One of the most problematic aspects of some science practice is a cut-off, say at 95%, for the evidence-based confidence needed for publication.

I just realized, with the help of a mention of *p*-based biases and improper scoring
rules somewhere on the web, that what is going on here is precisely a
problem of a reward structure that does not result in a proper scoring
rule, where a proper scoring rule is one where your current probability
assignment is guaranteed to have an optimal expected score according to
that very probability assignment. Given an improper scoring rule, one
has a perverse incentive to change one’s probabilities without
evidence.

To a first approximation, the problem is *really, really* bad.
Insofar as publication is the relevant reward, it is a reward
independent of the truth of the matter! In other words, the scoring rule
has a reward for gaining probability 0.95 (say) in the hypothesis,
regardless of whether the hypothesis is true or false.

Fortunately, it’s not quite so bad. Publication is the short-term
reward. But there are long-term rewards and punishments. If one
publishes, and later it turns out that one was right, one may get
significant social recognition as the *discoverer* of the truth
of the hypothesis. And if one publishes, and later it turns out one is
wrong, one gets some negative reputation.

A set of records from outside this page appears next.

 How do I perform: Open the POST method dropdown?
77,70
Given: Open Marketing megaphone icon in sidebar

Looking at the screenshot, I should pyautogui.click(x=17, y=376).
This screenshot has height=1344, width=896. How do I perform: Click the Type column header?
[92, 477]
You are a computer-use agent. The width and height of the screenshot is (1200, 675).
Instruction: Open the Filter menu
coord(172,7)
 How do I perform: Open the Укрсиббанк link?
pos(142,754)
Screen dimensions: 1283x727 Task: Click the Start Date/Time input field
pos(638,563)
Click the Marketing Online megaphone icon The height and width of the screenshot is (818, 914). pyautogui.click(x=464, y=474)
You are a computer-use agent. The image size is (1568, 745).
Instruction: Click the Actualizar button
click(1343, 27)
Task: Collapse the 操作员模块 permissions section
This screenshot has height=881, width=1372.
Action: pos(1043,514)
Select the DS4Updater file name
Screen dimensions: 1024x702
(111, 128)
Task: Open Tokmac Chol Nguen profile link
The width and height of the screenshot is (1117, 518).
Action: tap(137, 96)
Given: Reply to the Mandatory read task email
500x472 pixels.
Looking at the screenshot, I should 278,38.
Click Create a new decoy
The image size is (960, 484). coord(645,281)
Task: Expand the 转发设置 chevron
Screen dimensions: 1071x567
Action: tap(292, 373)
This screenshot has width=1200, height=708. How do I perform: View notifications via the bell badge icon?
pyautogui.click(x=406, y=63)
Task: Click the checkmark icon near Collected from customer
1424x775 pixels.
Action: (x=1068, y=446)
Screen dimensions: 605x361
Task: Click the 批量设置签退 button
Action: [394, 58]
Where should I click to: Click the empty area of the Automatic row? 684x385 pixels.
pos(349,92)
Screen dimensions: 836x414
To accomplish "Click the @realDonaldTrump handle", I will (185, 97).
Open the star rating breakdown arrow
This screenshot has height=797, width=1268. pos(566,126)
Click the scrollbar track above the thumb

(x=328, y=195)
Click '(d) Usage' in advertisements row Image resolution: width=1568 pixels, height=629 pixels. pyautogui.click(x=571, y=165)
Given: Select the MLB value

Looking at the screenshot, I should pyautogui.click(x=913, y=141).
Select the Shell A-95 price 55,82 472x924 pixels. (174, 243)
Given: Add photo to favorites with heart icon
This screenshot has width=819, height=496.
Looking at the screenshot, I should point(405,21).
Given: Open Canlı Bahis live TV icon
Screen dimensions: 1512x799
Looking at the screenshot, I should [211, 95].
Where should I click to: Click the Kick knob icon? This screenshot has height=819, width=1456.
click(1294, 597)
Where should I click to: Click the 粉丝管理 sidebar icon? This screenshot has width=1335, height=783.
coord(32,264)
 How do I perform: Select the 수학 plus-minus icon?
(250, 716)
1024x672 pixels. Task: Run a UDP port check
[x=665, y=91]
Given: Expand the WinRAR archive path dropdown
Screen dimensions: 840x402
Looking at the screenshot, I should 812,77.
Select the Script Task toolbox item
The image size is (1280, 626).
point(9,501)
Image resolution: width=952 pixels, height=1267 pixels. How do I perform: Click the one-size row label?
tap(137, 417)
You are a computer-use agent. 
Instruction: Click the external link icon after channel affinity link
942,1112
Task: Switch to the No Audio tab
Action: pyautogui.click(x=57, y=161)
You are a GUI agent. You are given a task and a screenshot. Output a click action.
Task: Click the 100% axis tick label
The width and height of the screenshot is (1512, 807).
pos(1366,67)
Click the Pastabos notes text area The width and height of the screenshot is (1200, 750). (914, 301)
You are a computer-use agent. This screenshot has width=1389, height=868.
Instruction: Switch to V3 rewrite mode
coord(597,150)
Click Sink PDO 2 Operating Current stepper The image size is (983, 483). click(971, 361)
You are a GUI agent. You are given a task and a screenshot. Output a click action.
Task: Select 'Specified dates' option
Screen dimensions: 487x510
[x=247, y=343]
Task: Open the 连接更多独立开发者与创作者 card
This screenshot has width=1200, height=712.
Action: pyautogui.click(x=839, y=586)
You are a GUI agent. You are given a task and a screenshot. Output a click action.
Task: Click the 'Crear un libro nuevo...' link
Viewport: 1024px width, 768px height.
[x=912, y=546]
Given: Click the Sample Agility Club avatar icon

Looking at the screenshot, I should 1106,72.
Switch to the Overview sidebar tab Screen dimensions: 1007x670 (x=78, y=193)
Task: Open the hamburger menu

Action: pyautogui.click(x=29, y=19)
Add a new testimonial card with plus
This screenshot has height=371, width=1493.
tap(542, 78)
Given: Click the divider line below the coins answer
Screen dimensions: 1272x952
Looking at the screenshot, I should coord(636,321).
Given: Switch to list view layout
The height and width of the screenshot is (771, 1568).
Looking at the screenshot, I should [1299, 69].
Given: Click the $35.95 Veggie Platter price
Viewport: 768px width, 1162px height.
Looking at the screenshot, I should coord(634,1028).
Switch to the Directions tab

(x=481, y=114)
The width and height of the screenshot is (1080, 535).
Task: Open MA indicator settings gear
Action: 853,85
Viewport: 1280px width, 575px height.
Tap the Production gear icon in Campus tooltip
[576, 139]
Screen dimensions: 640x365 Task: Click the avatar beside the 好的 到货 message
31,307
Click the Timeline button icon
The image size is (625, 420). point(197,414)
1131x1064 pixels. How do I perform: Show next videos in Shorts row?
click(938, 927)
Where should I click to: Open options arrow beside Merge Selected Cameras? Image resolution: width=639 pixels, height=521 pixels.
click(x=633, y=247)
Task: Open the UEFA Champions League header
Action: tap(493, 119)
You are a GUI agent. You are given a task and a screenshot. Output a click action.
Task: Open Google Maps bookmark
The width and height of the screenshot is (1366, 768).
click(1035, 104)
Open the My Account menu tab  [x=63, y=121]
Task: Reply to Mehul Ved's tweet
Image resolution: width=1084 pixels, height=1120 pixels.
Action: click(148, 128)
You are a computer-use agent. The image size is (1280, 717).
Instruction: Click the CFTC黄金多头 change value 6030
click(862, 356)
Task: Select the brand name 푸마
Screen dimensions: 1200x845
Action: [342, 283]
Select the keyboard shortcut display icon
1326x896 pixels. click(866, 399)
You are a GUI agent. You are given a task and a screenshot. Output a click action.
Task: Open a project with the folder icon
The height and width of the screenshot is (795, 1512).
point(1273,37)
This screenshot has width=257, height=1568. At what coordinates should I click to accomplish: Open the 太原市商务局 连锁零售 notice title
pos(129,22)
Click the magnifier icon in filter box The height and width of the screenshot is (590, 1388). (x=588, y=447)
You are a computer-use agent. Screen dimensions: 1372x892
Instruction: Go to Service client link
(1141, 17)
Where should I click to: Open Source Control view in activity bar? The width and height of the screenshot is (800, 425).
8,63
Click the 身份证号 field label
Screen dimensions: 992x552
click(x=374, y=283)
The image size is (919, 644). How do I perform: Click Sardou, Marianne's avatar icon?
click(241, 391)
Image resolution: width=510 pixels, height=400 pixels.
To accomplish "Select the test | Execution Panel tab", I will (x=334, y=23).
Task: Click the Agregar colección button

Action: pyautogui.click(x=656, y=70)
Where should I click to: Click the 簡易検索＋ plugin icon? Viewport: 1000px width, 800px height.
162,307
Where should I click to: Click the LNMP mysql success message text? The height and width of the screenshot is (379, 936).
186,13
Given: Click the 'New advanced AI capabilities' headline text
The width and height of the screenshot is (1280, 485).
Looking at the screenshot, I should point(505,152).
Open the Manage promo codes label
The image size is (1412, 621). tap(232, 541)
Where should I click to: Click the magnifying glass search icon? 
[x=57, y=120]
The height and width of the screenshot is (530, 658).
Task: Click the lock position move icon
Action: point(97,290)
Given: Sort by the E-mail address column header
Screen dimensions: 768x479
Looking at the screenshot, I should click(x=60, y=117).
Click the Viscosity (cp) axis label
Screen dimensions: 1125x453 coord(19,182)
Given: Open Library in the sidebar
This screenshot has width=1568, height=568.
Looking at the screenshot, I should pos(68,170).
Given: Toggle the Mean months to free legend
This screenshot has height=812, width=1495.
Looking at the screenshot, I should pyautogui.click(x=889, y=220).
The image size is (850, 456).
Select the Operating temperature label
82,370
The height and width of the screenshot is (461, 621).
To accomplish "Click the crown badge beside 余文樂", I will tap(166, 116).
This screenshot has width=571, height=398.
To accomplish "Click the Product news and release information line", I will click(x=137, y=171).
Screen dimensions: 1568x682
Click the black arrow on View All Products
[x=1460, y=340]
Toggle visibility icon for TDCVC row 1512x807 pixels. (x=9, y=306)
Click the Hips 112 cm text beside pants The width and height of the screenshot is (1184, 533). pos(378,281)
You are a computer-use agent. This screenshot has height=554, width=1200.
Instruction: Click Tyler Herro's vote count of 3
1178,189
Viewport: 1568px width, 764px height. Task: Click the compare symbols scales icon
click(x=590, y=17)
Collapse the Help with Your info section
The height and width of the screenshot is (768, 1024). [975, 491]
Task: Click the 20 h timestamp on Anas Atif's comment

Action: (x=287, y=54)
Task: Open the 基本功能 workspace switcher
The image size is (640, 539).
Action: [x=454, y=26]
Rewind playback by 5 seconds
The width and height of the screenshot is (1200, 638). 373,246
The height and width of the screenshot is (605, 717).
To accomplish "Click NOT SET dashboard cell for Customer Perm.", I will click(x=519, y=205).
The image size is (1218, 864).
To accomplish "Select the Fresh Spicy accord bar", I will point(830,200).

However, notice this. Fame for having been right is basically independent of the exact probability of the hypothesis one established in the original paper. As long as the probability was sufficient for publication, one is rewarded for fame. Thus if it turns out that one was right, one’s long-term reward is fame if and only if one’s probability met the threshold for publication and one was right. And one’s penalty is some negative reputation if and only if one’s probability met the threshold for publication and yet one was wrong. But note that scientists are actually extremely forgiving of people putting forward evidenced hypotheses that turn out to be false. Unlike in history, where some people live on in infamy, scientists who turn out to be wrong do not suffer infamy. At worst, some condescension. And it barely varies with your level of confidence.

The long-term reward structure is approximately this:

If your probability is insufficient for publication, nothing.

If your probability meets the threshold for publication and you’re right, big positive.

If your probability meets the threshold for publication and you’re wrong, at worst small negative.

This is not a proper scoring rule. It’s not even close. To make it
into a proper scoring rule, the penalty for being wrong at the threshold
would need to be way higher than the reward for being right.
Specifically, if the threshold is *p* (say 0.95), then the ratio of reward to penalty
needs to be (1−*p*) : *p*. If *p* = 0.95, the reward to penalty
ratio would need to be 1:19. If *p* = 0.99, it would need to be a
staggering 1:99, and if *p* = 0.9, it would need to be a still
large 1:9. We are very, very far from that. And when we add the
truth-independent reward for publication, things become even worse.

We can see that something is problematic if we think about cases like
this. Suppose your current level of confidence is just slightly above
the threshold, and a graduate student in your lab proposes to do one
last experiment in her spare time, using equipment and supplies that
would otherwise go to waste. Given the reward structure, it will likely
make sense for you to refuse this free offer of additional information.
If the experiment favors your hypothesis, you get nothing out of it—you
could have published without it, and you’d still have the same longer
term rewards available. But if the experiment disfavors your hypothesis,
it will likely make your paper unpublishable (since you were at the
threshold), but since it’s just one experiment, it is unlikely to put
you into the position of yet being able to publish a paper against the
hypothesis. At best it loses you the risk of the small negative
reputation for having been wrong, and since that’s a small penalty, and
an unlikely one (since most likely your hypothesis *is* true by
your data), so that’s not worth it. In other words, the the structure
rewards you for ignoring free information.

How can we fix this? We simply cannot realistically fix it if we have a high probability threshold for publication. The only way to fix it while keeping a high probability threshold would be by having a ridiculously high penalty for being wrong. But we should’t do stuff like sentencing scientists to jail for being wrong (which has happened). Increasing the probability threshold for publication would only require the penalty for being wrong to be increased. Decreasing probability thresholds for publication helps a little. But as long as there is a larger reputational benefit from getting things right than the reputational harm from getting things wrong, we are going to have perverse incentives from a probability threshold for publication bigger than 1/2, no matter where that threshold lies. (This follows from Fact 2 in my recent post, together with the observation that Schervish’s characterization of scoring rules shows implies that any reward function corresponds to a unique up to additive constant penalty function.)

What’s the solution? Maybe it’s this: reward people for publishing lots of data, rather than for the data showing anything interestingly, and do so sufficiently that it’s always worth publishing more data?